La canción que da título al film habla de una ciudad de oro en el más allá, donde regalan estrellas para la corona siempre que se hayan hecho buenas obras. “Ahora sé que hay una ciudad de oro aquí mismo, la ciudad de nuestra juventud”, dice la voz en off. El Paraíso está en las tierras en que abrimos los ojos al mundo, aunque las historias que se vivan contengan dramas y desacuerdos. En este sentido Estrellas de mi corona tiene un punto en común con Qué verde era mi valle. Las cosas que se cuentan no eran como son las ahora, tampoco como realmente fueron sino como permanecen en el recuerdo de un muchacho que, durante el crecimiento, observa cómo es la vida y que por eso va haciéndose mayor.

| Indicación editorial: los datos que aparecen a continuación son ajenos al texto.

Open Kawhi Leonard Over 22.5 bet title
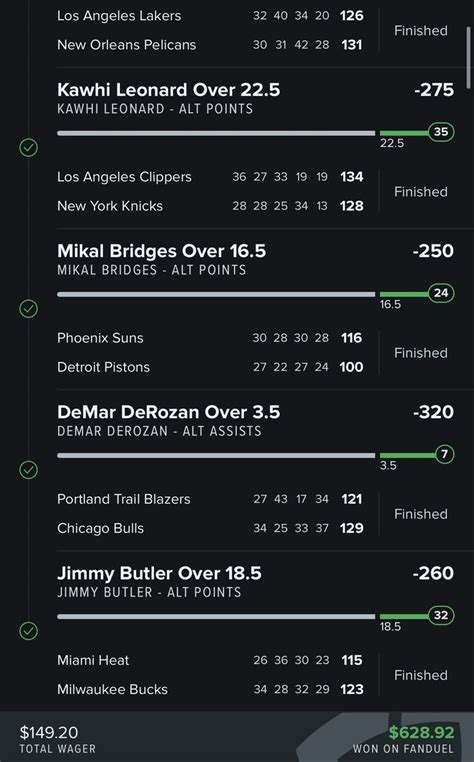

Podríamos aludir a decenas de estupendos detalles, pero no podemos señalarlo todo. No podemos detenernos con la llegada a Wansburg del circo del Profesor Jones, ilusionista e hipnotizador; ni podemos señalar que es durante el regocijante espectáculo cuando el muchacho se siente mal debido a las fiebres. No podemos hablar de cómo durante la epidemia se recrudecen las desavenencias entre el médico y el pastor. No podemos hablar de… Pero no podemos olvidarnos de una de las últimas secuencias, cuando, dispuesto a todo, Backett, con su horda del KKK, va a por el tío Famous y sus tierras. Llegan con antorchas y disfraces. El pastor está presente. Los Isbell vigilan. El muchacho interviene y le suplica al pastor que no deje que ahorquen o quemen a Tío Famous. Los del KKK no se apiadan, siguen dispuestos a quemar lo que sea, incluyendo al hombre. Entonces el Pastor lee el supuesto testamento del Tío Famous:
No ha ahorrado mucho en la vida pero las cosas que tiene quiere que vayan a sus amigos. La casa se la deja a uno de los presentes porque su padre le dio la libertad; que sus cañas de pescar sean para otro de los que iban a asesinarlo, en recuerdo de que cuando era niño le enseñó a pesar percas doradas… La mica de la finca se la dona al Sr. Lon Backett, pues la quiere con desesperación… En vista de lo cual los encapuchados renuncian al linchamiento.
La primera vez que vi Estrellas de mi corona me pareció una película interesante, sin más. Como algo quedó resonando en mi mente --una secuencia especial, una frase oportuna, un carácter bien perfilado— enseguida decidí verla una segunda vez; entonces me di cuenta de que era una película estupenda. Cuando la vi por tercera vez pensé que era memorable. No le sobra ni le falta nada, cuenta una historia a través de la que conocemos mejor el mundo y a las personas, y toda ella está realizada a base de secuencias precisas y sensibles.